Hacker News new | ask | show | jobs
by krishna2 3253 days ago
That's a big claim and kudos if you really pulled it off. There is also the aspect of relevancy in addition to speed.

I think the best way you can showcase is to build a few sample proof-of-concept search engines. For e.g., How about a search engine for Wikipedia? Project Gutenberg? StackOverflow? All these datasets are freely available. You can set up a search engine for this and easily let anyone be able to verify your search engine's speed and relevancy.

Lastly, in addition to both speed and relevance is how easy it is to install, customize and extend.

Hope that helps!

1 comments

Yes (it helped) and speed, i.e. querying and indexing performance, for sure is only an USP if you also have relevance.

I'm confident the relevance is as good as or better than Lucene. I especially like my phrase queries and how they seem more relevant compared to that of a Lucene phrase query. The scoring is a half-way implementation of word2vec (in a lot of ways similar to the scoring mechanics of Lucene's tf-idf scheme). I'm aiming for full word2vec implementation in vNext.
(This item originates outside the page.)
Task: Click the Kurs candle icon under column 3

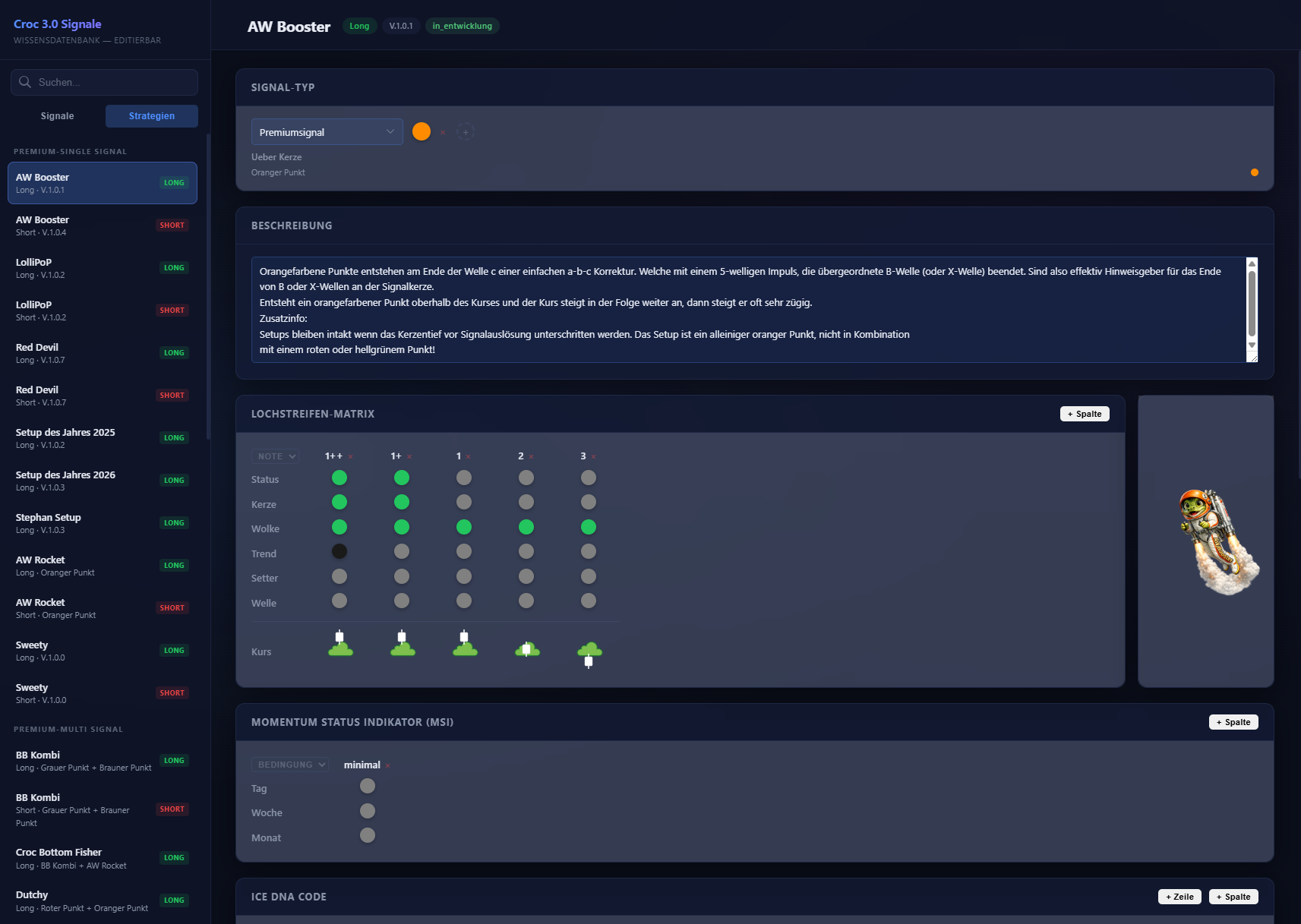Action: (x=589, y=654)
I have only my own benchmark tests to tell me I'm faster than Lucene. Which is why I'm contemplating writing a formal proof both of ResinDB's performance and of it's relevance.
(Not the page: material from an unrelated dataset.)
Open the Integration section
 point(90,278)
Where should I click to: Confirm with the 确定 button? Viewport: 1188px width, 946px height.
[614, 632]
My test data has been the English verison of Wikipedia plus Project Gutenberg. I suppose I could publish those indices to the world, as a demo search engine. I don't think a soul would care about a proper searchable Project Gutenberg though. Looking into common crawl now.
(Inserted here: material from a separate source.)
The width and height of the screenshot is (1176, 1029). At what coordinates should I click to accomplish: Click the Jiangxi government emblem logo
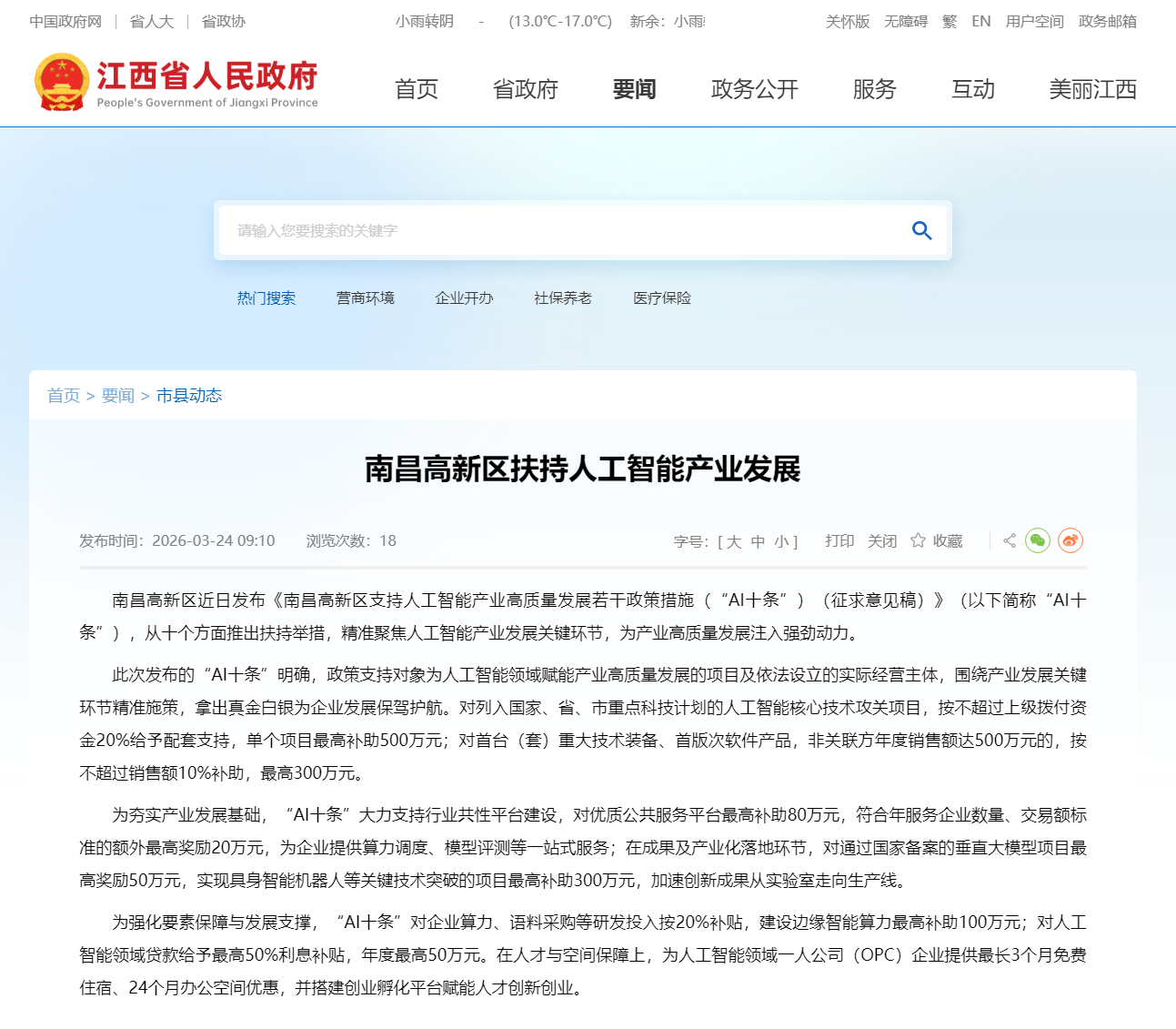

I'm a part-time father of two, employed doing tedious unmotivating work, focusing completely on my spare time project. I need some advise as to what the next step should be, if I wanted to make this into a business that I could spend all of my time with, not only nights and weekends. Formal proof? Demo?

Side note: one of the most approachable people in the database building community is Oren Eini, creator of RavenDB. He's reviewing ResinDB on his blog. I've read a preview of the entire series of posts, implemented solutions for the best parts of the critique and just released v2. Blog is here: http://ayende.com/blog

Great that you already have those datasets. Yes, putting it on a small public server where people can search and evaluate would be good. Honestly the "speed" part cannot be truly verified if it is on a standard public server but at least the other aspects of it can be. As I see it, you are up against primarily Elasticsearch and Postgres's search engines. [To put out a full index could be costly so you could always try a small subset but still a good enough chunk, say a million docs or so].

Another thing to keep in mind is how easy it is to install and be pluggable. I know you have designed it as a library but I think a small wrapper around it with its own http server so anyone using it can start it as a service and use http to access via JSON would be useful too. [At least everyone these days seem to do everything in containers]. And also to add, Elasticsearch sets a good bar for how easy it is spin up a search engine and get started. Again, not sure how far you must be going to make ResinDB as easy to install, to use and document and all that.

One way to get adoption is to approach a few open-source projects and non-profit orgs (or profit orgs but you might've to start out for free) and see if you can convince them to use your search engine. Once you have a couple or more, it helps in two ways. First, you can get good feedback on what are the steps that someone besides you need to do to get it in production and updates and maintenance and second, you can use them as reference customers.

Feel free to contact me via email [same as hn id but with the popular email service from another search engine out there! :)].

Thank you so much for this feedback. My eyes have been on Elasticsearch ever since their first funding of 80 million bucks. But I have also noticed how Postgres is the only database engineering team that seem to care about full-text search. Their indexing capabilities are just awsome. They have a library of indexing types you can use. They all seem well constructed and so does Postgres (and the team).

A HTTP wrapper. Sure. It's in the backlog. I can push it up a bit.

What is it that you like about ELK the most? The easy-peacy install where you immediately can start writing data, the HTTP JSON API, or something else?